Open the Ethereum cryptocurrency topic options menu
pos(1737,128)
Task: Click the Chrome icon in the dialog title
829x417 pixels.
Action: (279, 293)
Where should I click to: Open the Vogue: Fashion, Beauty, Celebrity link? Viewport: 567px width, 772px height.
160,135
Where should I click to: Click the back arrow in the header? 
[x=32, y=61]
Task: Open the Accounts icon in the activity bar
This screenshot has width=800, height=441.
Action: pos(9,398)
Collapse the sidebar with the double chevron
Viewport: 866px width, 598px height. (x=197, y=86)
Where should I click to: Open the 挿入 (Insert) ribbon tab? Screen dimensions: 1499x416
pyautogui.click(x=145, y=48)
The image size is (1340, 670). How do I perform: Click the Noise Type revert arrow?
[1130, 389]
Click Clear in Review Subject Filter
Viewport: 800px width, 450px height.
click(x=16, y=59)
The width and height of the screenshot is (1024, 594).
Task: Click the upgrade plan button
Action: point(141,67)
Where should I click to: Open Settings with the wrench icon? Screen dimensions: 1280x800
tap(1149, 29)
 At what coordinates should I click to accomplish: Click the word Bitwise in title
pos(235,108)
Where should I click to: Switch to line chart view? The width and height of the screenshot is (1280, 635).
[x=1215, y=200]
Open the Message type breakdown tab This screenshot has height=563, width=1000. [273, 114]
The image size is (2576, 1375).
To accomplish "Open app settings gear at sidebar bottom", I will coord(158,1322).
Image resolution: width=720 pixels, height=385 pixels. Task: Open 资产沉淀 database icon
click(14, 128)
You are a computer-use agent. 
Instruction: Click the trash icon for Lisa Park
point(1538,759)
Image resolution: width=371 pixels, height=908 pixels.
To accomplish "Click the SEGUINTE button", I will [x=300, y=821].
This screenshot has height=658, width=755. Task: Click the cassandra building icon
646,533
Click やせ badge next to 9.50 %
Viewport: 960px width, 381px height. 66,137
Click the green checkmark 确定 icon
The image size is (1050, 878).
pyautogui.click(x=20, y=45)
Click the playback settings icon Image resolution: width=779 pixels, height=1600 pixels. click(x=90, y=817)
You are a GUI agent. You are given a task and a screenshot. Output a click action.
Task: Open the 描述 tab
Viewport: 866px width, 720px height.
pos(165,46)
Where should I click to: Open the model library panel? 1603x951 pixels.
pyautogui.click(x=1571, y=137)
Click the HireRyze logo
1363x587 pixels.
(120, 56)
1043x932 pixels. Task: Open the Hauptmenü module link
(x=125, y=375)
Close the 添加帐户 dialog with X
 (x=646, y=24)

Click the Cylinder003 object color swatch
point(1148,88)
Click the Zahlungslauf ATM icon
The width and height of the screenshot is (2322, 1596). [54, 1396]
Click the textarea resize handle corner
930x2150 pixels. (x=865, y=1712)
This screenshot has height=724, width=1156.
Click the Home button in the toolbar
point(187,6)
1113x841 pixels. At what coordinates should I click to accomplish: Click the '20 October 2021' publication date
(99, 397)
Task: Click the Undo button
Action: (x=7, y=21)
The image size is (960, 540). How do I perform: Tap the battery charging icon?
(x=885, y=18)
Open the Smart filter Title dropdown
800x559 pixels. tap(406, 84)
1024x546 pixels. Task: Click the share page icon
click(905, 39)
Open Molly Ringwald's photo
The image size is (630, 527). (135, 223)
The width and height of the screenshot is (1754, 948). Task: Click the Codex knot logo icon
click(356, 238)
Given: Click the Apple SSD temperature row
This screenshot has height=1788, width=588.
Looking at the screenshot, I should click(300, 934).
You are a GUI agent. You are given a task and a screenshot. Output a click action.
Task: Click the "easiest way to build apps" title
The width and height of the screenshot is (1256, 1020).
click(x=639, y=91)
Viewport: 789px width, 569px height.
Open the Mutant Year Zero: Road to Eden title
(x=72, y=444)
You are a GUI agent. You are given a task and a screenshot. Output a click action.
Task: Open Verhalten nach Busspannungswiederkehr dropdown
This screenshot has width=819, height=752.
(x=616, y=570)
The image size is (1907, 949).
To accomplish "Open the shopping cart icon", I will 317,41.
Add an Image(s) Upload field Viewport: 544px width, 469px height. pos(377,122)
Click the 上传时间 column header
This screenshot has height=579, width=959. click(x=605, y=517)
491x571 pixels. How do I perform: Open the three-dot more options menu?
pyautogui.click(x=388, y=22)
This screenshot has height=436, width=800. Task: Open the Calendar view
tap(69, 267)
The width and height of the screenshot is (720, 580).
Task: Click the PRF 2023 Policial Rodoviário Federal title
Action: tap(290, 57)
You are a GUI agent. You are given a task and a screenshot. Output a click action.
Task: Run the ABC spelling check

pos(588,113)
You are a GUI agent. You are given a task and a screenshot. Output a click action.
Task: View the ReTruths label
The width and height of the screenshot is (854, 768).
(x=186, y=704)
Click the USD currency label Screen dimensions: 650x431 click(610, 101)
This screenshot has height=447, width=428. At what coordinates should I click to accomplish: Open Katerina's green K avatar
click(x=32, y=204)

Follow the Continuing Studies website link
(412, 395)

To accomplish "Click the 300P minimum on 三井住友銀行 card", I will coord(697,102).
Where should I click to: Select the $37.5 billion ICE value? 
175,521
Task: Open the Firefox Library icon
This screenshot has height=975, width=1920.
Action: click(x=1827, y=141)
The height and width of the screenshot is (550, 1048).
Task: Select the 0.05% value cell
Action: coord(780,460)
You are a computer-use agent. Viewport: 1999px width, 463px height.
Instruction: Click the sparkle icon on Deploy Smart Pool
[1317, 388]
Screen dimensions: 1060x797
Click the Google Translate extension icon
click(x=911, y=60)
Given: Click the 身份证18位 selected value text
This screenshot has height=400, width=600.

Exercise aim :: Every piece of the data is to be set down again exactly.

Reply to the task ::
Open the Ethereum cryptocurrency topic options menu
pos(1737,128)
Task: Click the Chrome icon in the dialog title
829x417 pixels.
Action: (279, 293)
Where should I click to: Open the Vogue: Fashion, Beauty, Celebrity link? Viewport: 567px width, 772px height.
160,135
Where should I click to: Click the back arrow in the header? 
[x=32, y=61]
Task: Open the Accounts icon in the activity bar
This screenshot has width=800, height=441.
Action: pos(9,398)
Collapse the sidebar with the double chevron
Viewport: 866px width, 598px height. (x=197, y=86)
Where should I click to: Open the 挿入 (Insert) ribbon tab? Screen dimensions: 1499x416
pyautogui.click(x=145, y=48)
The image size is (1340, 670). How do I perform: Click the Noise Type revert arrow?
[1130, 389]
Click Clear in Review Subject Filter
Viewport: 800px width, 450px height.
click(x=16, y=59)
The width and height of the screenshot is (1024, 594).
Task: Click the upgrade plan button
Action: point(141,67)
Where should I click to: Open Settings with the wrench icon? Screen dimensions: 1280x800
tap(1149, 29)
 At what coordinates should I click to accomplish: Click the word Bitwise in title
pos(235,108)
Where should I click to: Switch to line chart view? The width and height of the screenshot is (1280, 635).
[x=1215, y=200]
Open the Message type breakdown tab This screenshot has height=563, width=1000. [273, 114]
The image size is (2576, 1375).
To accomplish "Open app settings gear at sidebar bottom", I will coord(158,1322).
Image resolution: width=720 pixels, height=385 pixels. Task: Open 资产沉淀 database icon
click(14, 128)
You are a computer-use agent. 
Instruction: Click the trash icon for Lisa Park
point(1538,759)
Image resolution: width=371 pixels, height=908 pixels.
To accomplish "Click the SEGUINTE button", I will [x=300, y=821].
This screenshot has height=658, width=755. Task: Click the cassandra building icon
646,533
Click やせ badge next to 9.50 %
Viewport: 960px width, 381px height. 66,137
Click the green checkmark 确定 icon
The image size is (1050, 878).
pyautogui.click(x=20, y=45)
Click the playback settings icon Image resolution: width=779 pixels, height=1600 pixels. click(x=90, y=817)
You are a GUI agent. You are given a task and a screenshot. Output a click action.
Task: Open the 描述 tab
Viewport: 866px width, 720px height.
pos(165,46)
Where should I click to: Open the model library panel? 1603x951 pixels.
pyautogui.click(x=1571, y=137)
Click the HireRyze logo
1363x587 pixels.
(120, 56)
1043x932 pixels. Task: Open the Hauptmenü module link
(x=125, y=375)
Close the 添加帐户 dialog with X
 (x=646, y=24)

Click the Cylinder003 object color swatch
point(1148,88)
Click the Zahlungslauf ATM icon
The width and height of the screenshot is (2322, 1596). [54, 1396]
Click the textarea resize handle corner
930x2150 pixels. (x=865, y=1712)
This screenshot has height=724, width=1156.
Click the Home button in the toolbar
point(187,6)
1113x841 pixels. At what coordinates should I click to accomplish: Click the '20 October 2021' publication date
(99, 397)
Task: Click the Undo button
Action: (x=7, y=21)
The image size is (960, 540). How do I perform: Tap the battery charging icon?
(x=885, y=18)
Open the Smart filter Title dropdown
800x559 pixels. tap(406, 84)
1024x546 pixels. Task: Click the share page icon
click(905, 39)
Open Molly Ringwald's photo
The image size is (630, 527). (135, 223)
The width and height of the screenshot is (1754, 948). Task: Click the Codex knot logo icon
click(356, 238)
Given: Click the Apple SSD temperature row
This screenshot has height=1788, width=588.
Looking at the screenshot, I should click(300, 934).
You are a GUI agent. You are given a task and a screenshot. Output a click action.
Task: Click the "easiest way to build apps" title
The width and height of the screenshot is (1256, 1020).
click(x=639, y=91)
Viewport: 789px width, 569px height.
Open the Mutant Year Zero: Road to Eden title
(x=72, y=444)
You are a GUI agent. You are given a task and a screenshot. Output a click action.
Task: Open Verhalten nach Busspannungswiederkehr dropdown
This screenshot has width=819, height=752.
(x=616, y=570)
The image size is (1907, 949).
To accomplish "Open the shopping cart icon", I will 317,41.
Add an Image(s) Upload field Viewport: 544px width, 469px height. pos(377,122)
Click the 上传时间 column header
This screenshot has height=579, width=959. click(x=605, y=517)
491x571 pixels. How do I perform: Open the three-dot more options menu?
pyautogui.click(x=388, y=22)
This screenshot has height=436, width=800. Task: Open the Calendar view
tap(69, 267)
The width and height of the screenshot is (720, 580).
Task: Click the PRF 2023 Policial Rodoviário Federal title
Action: tap(290, 57)
You are a GUI agent. You are given a task and a screenshot. Output a click action.
Task: Run the ABC spelling check

pos(588,113)
You are a GUI agent. You are given a task and a screenshot. Output a click action.
Task: View the ReTruths label
The width and height of the screenshot is (854, 768).
(x=186, y=704)
Click the USD currency label Screen dimensions: 650x431 click(610, 101)
This screenshot has height=447, width=428. At what coordinates should I click to accomplish: Open Katerina's green K avatar
click(x=32, y=204)

Follow the Continuing Studies website link
(412, 395)

To accomplish "Click the 300P minimum on 三井住友銀行 card", I will coord(697,102).
Where should I click to: Select the $37.5 billion ICE value? 
175,521
Task: Open the Firefox Library icon
This screenshot has height=975, width=1920.
Action: click(x=1827, y=141)
The height and width of the screenshot is (550, 1048).
Task: Select the 0.05% value cell
Action: coord(780,460)
You are a computer-use agent. Viewport: 1999px width, 463px height.
Instruction: Click the sparkle icon on Deploy Smart Pool
[1317, 388]
Screen dimensions: 1060x797
Click the Google Translate extension icon
click(x=911, y=60)
Given: Click the 身份证18位 selected value text
This screenshot has height=400, width=600.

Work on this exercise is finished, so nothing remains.